La pratica che ho usato credo sia stata quella della comprensione, ovvero di far parte di ciò che racconto, come si è parte di ciò di cui si fa esperienza. La follia, se questa è la non aderenza tra una visione di mondo e il mondo come prodotto commerciale, è stata sempre presente nella vita di Luciano, ma nessuno l’avrebbe definita come tale fino a quando non ha preso la pistola ed è entrato in banca. Questa unica azione, questa coda di mostro direbbe Pirandello, andrebbe ricollegata al mostro stesso per comprenderla, ed è quello che ho fatto nel libro. Ora mi chiedo: il mostro che ha la coda con quella forma là, è Luciano? È la crisi del 2010? È il Veneto, o forse lo Stato che non ha saputo rispondere ai piccoli imprenditori in quella crisi, oppure forse le banche, o i venetisti, oppure la comunità che non è comunità perché carente di relazioni ma solo contemporaneità di corpi in un Comune? Forse il mostro alberga negli occhi di chi giudica che tutto questo sia mostruoso, forse la mostruosità in questo senso è contagiosa, e riconosco un mostro quando ne faccio esperienza, e a volte reagisco come il mostro che giudico mostruoso e lo vorrei far fuori ma lo arresto, lo lego, lo incarcero. In questo senso l’antidoto alla mostruosità è la contemplazione. Interessante come la contemplazione sia in contrasto con la giustizia.
4. Come ha agito il tempo, secondo te, sulla vicenda dei “serenissimi” e dell’autogoverno veneto? Come si è posata la polvere su queste vicende?
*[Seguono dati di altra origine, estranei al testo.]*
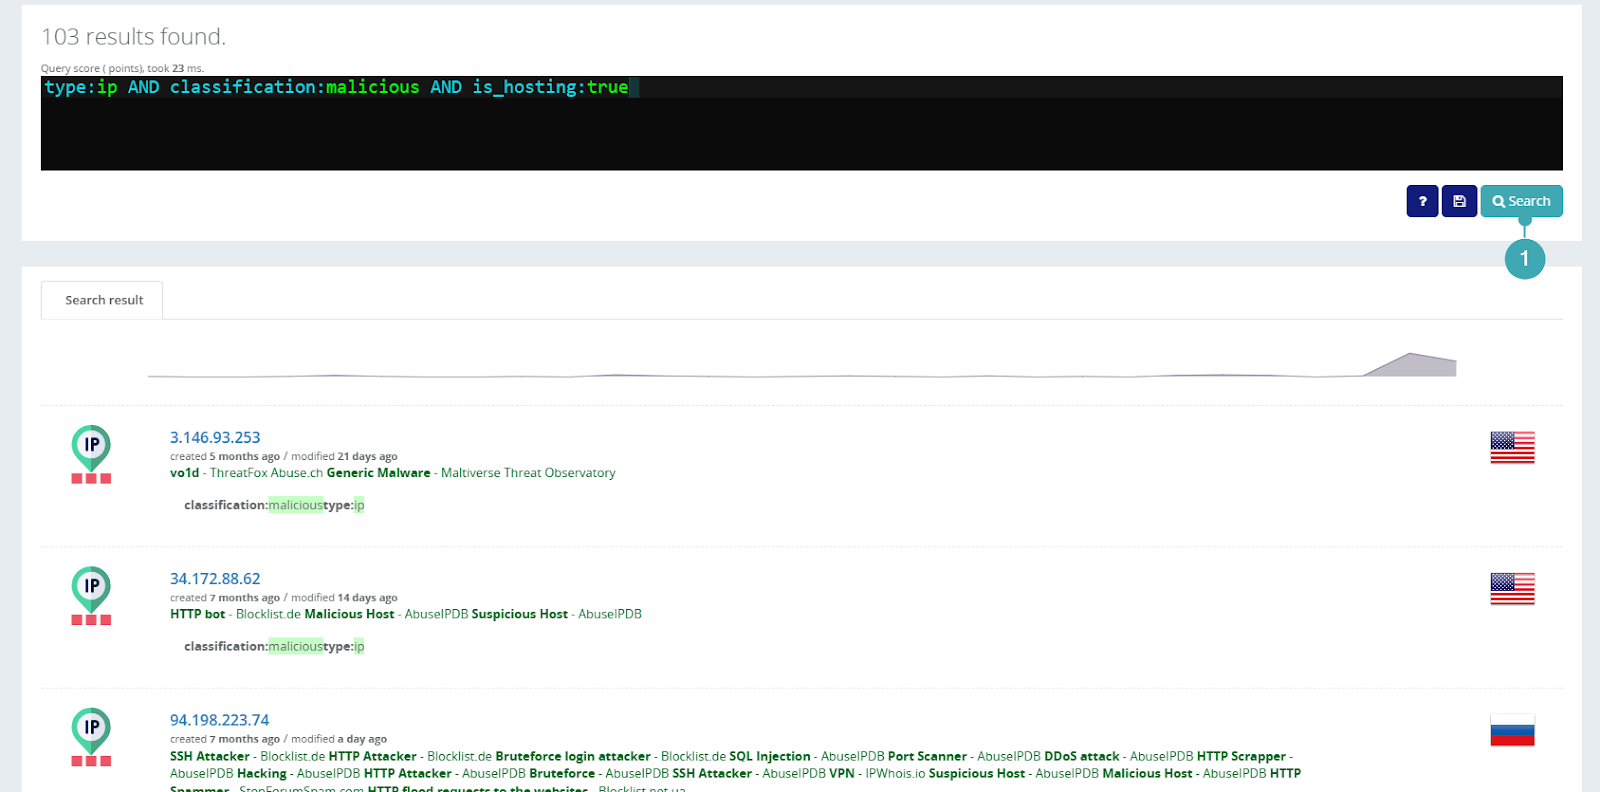Click the peak in the results timeline chart
Image resolution: width=1600 pixels, height=792 pixels.
pos(1410,360)
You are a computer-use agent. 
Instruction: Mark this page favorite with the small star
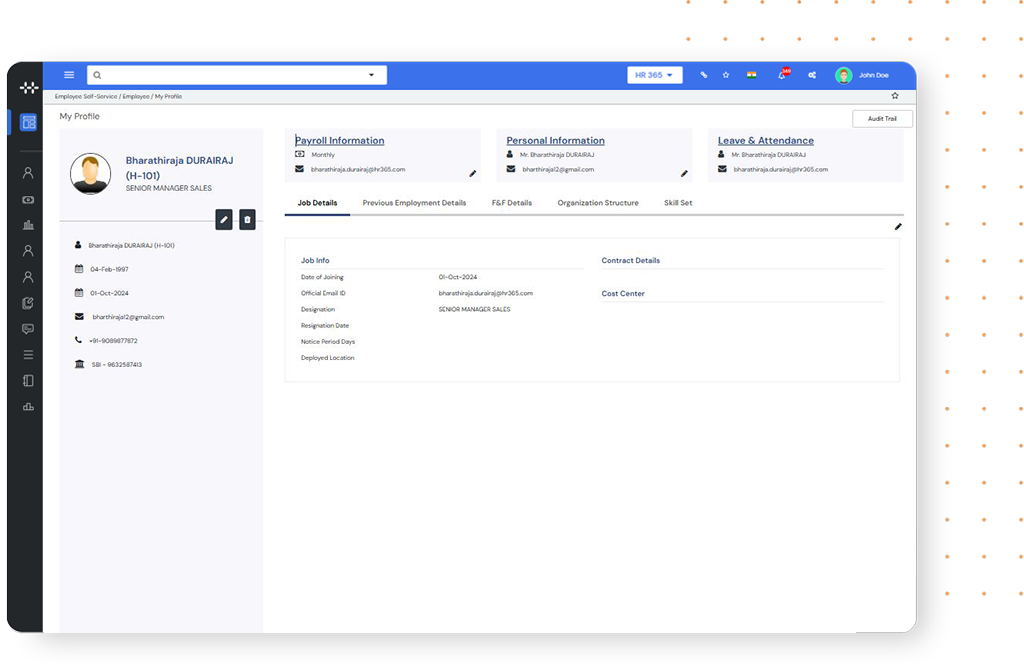click(895, 96)
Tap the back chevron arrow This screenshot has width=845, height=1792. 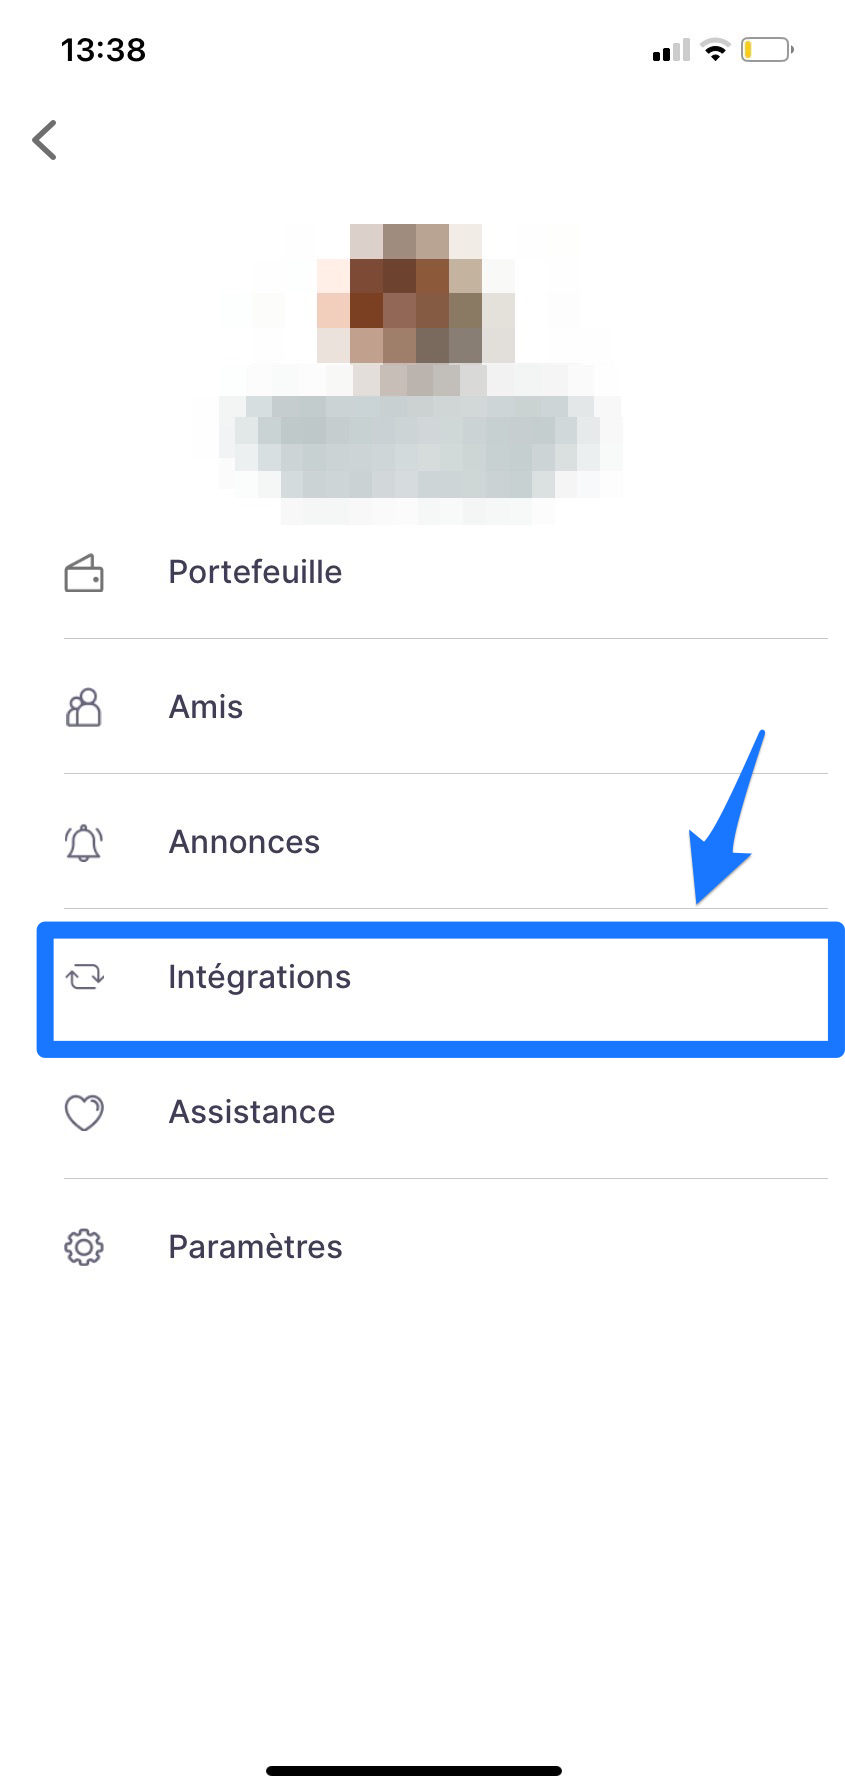pos(45,140)
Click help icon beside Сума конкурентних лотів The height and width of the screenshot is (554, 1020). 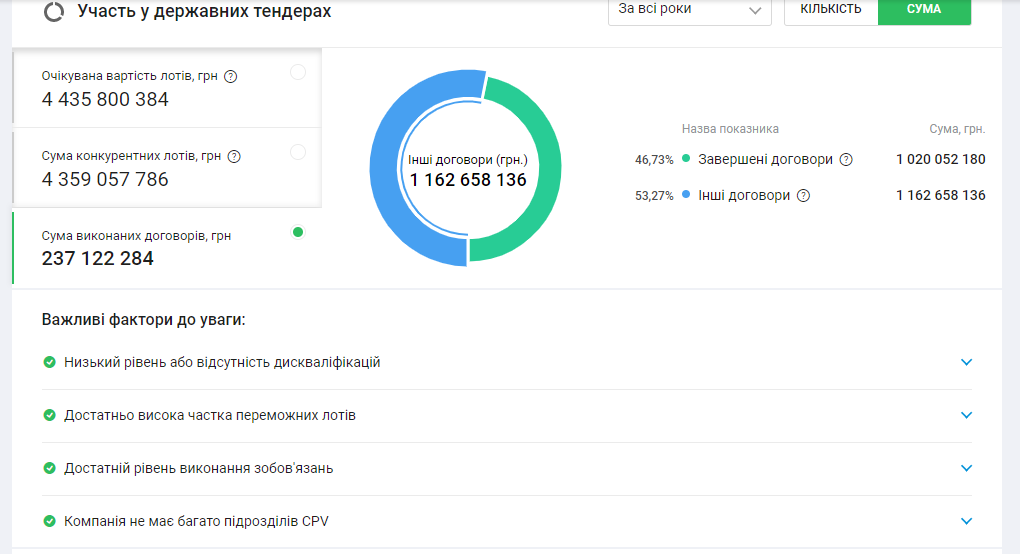(x=234, y=156)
Forse oggi, inebetiti dagli scroll, nessuno avrebbe nemmeno la fantasia per credere di poter sovvertire un mondo in quattro…
Tra le cose che mi affascinano di queste vicende c’è proprio questo agire per sovvertire il mondo.
Alle presentazioni del libro mi accorgo che i più giovani non hanno neanche sentito parlare dell’assalto al campanile di San Marco del 1997, quello col Tanko, il finto carro armato. Ci sono ancora venetisti, esistono autogoverni e stati veneti autodeterminati (che si basano su leggi italiane e internazionali riconosciute dall’Italia), ma non sono molto conosciuti. Dopotutto la Liga veneta è stata inglobata dalla Lega Nord, che offriva oltre all’identità culturale un nemico da odiare, e oggi gli algoritmi dei social sanno benissimo quanto l’emotività faccia stare incollato ai cellulari. Soprattutto quando si usa l’odio per creare una parte giusta da cui stare, un’identità migliore delle altre. La polarizzazione delle visioni politiche, l’aumento degli estremismi e la normalizzazione di razzismo, misogenia e omofobia mi fanno però sperare che si resti a scrollare sul cellulare invece che agire, perché un conto è scardinare un portone, salire sul campanile per far sventolare la bandiera di San Marco dichiarando rinata la Repubblica Serenissima, un altro è star bene solo se ci sono degli “altri” che vengono zittiti, deportati, lasciati (o fatti) morire.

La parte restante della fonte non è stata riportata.